Como foi a sua formação profissional?

Minha formação profissional não começou em grandes centros nem em instituições renomadas. Começou em uma pequena faculdade particular do interior da Bahia, simples, como eram meus recursos naquele tempo. Eu não tinha como sair da minha cidade para estudar longe, mas tinha algo que ninguém podia me negar: vontade. No direito, encontrei uma porta. E decidi atravessá-la com coragem. Não foi fácil, mas agarrei aquela oportunidade como quem agarra a última chance de mudar de vida. Estudei com dedicação, enfrentei dificuldades e venci limitações. Depois da graduação, veio a advocacia e a especialização. E mais tarde, o cargo de juiz e o mestrado em Portugal.

O que tem mudado na atividade profissional de quem escolheu o direito? Como a IA impacta o trabalho de quem está começando?

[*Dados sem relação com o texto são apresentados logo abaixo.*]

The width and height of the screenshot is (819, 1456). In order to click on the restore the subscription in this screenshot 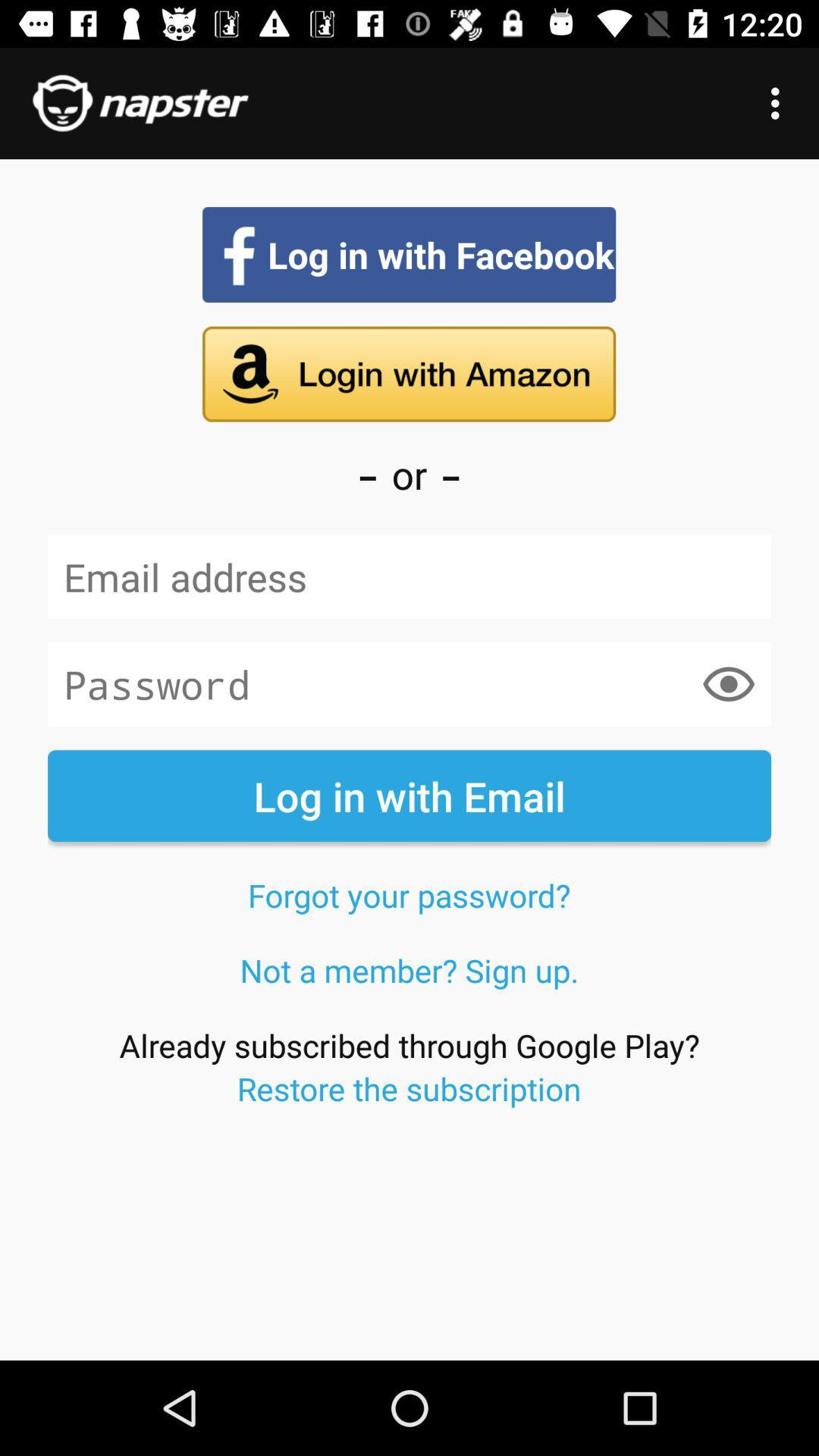, I will do `click(408, 1087)`.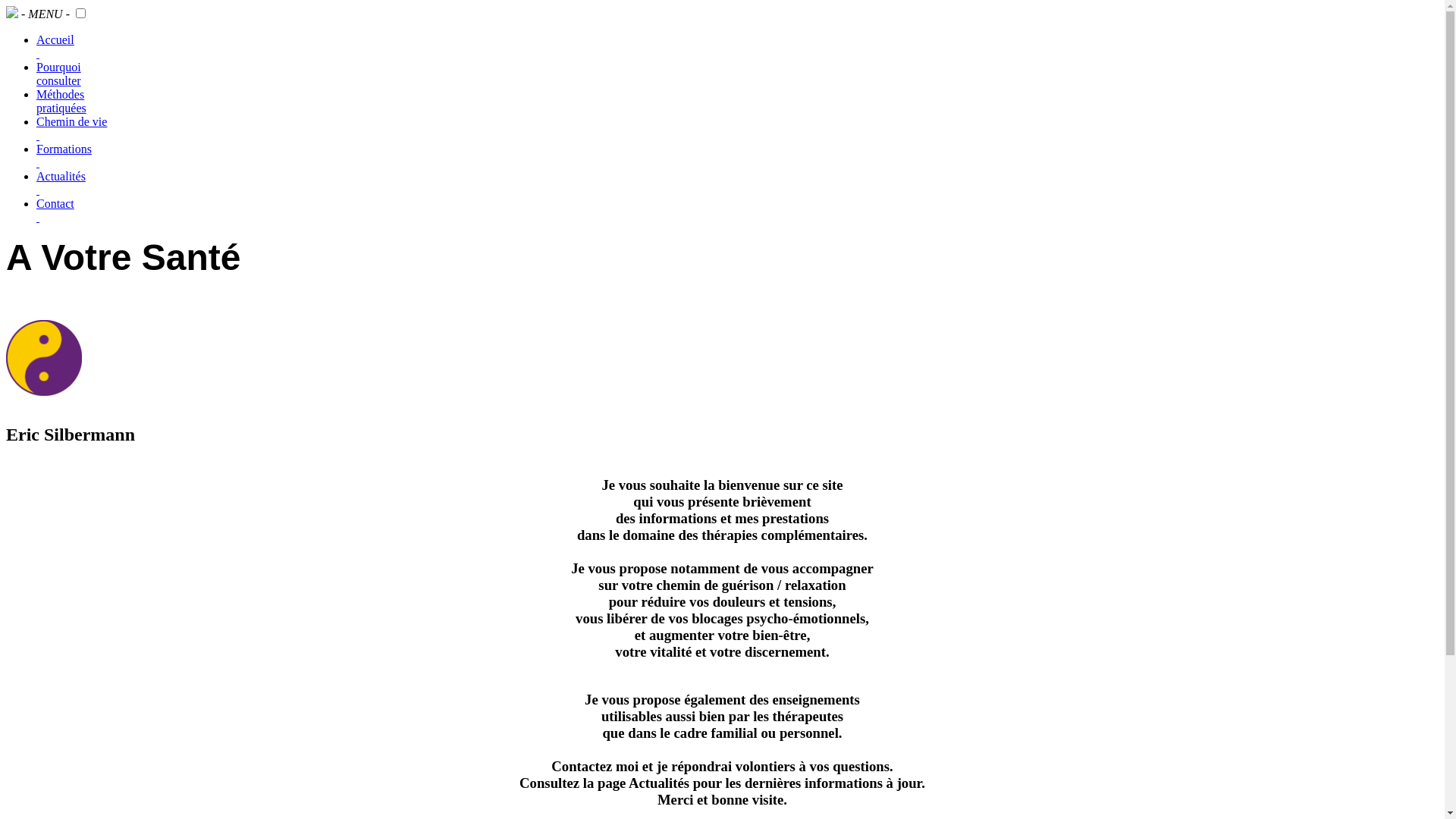 This screenshot has height=819, width=1456. Describe the element at coordinates (58, 74) in the screenshot. I see `'Pourquoi` at that location.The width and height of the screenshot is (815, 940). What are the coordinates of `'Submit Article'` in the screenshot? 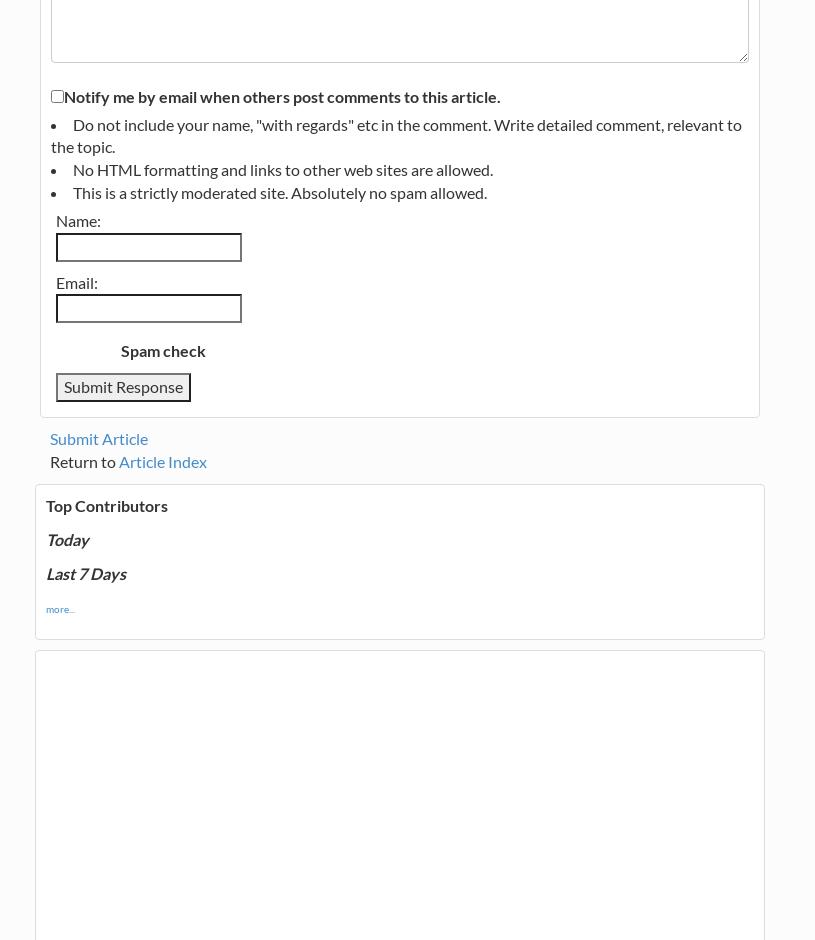 It's located at (98, 436). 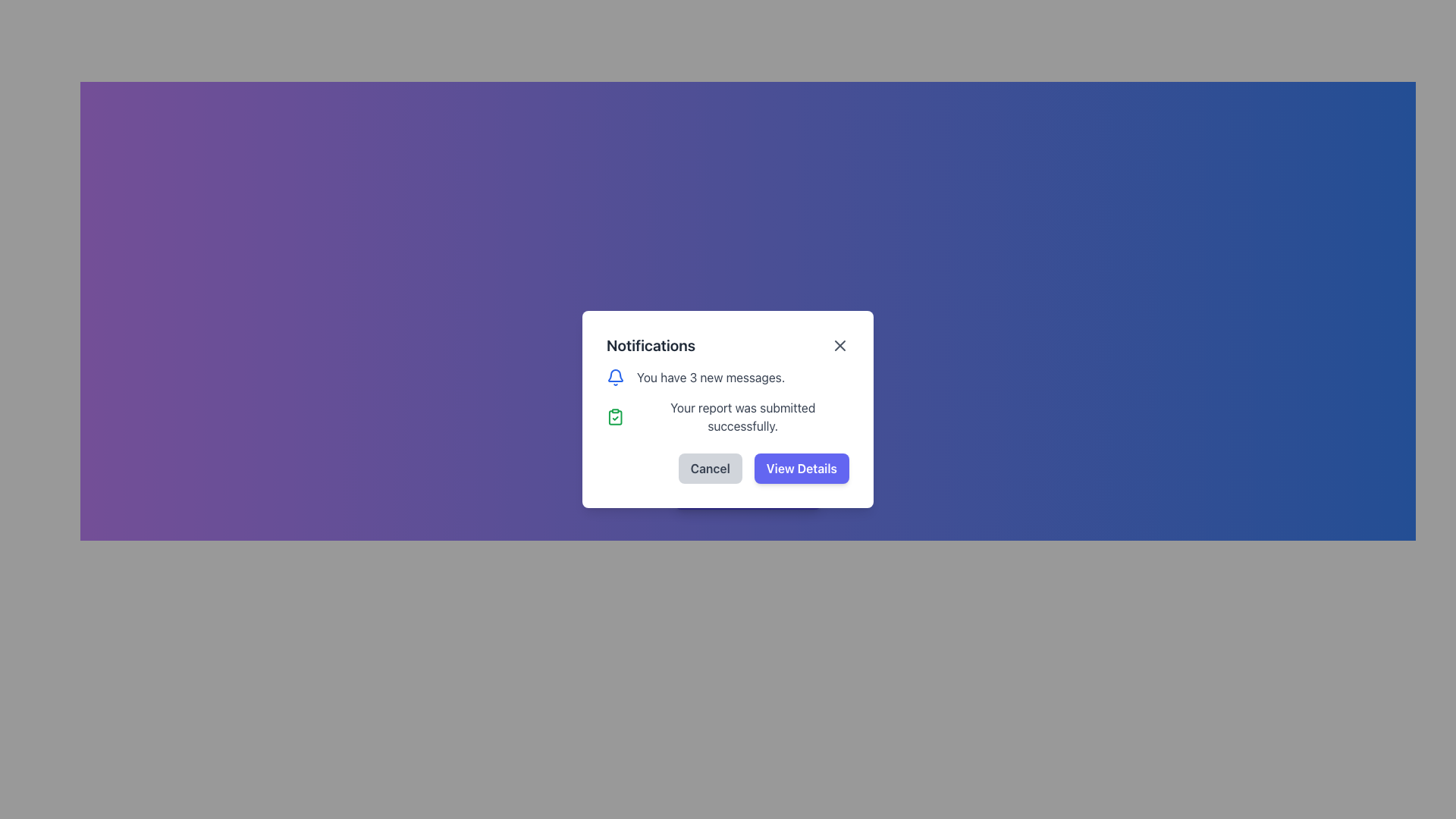 I want to click on the static text element that displays the message 'Your report was submitted successfully.' which is styled in gray and centrally aligned in the notification box, so click(x=742, y=417).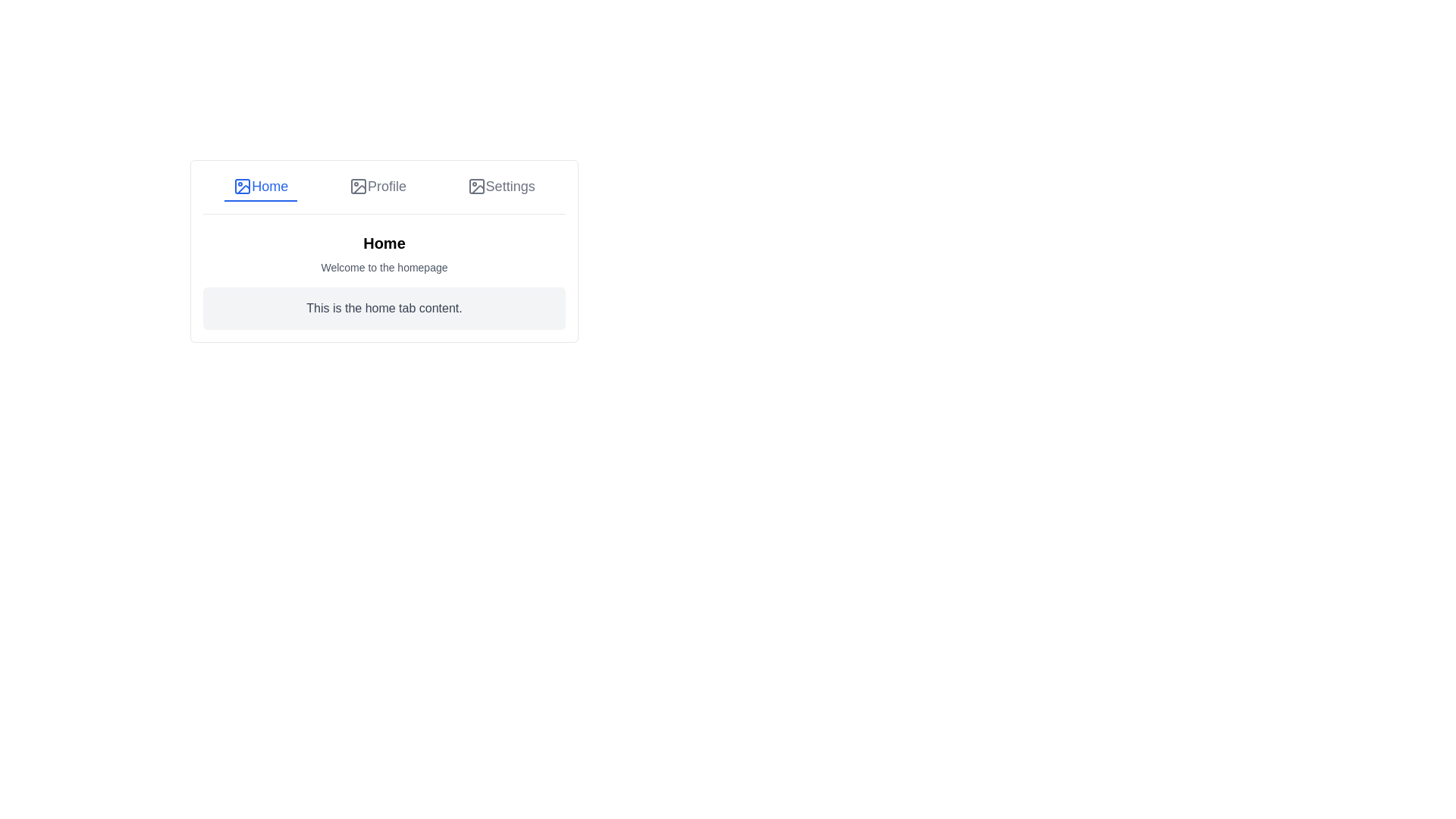 This screenshot has height=819, width=1456. What do you see at coordinates (261, 186) in the screenshot?
I see `the 'Home' navigation tab` at bounding box center [261, 186].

A inteligência artificial já não é algo distante. Ela já faz parte do cotidiano. A IA não substitui o advogado. Ela substitui tarefas repetitivas, burocráticas e técnicas. A verdade é que advogados que sabem utilizar IA substituirão aqueles que não sabem. O direito está mudando. Mas a essência da advocacia permanece: servir à Justiça, com inteligência, e agora também, com tecnologia.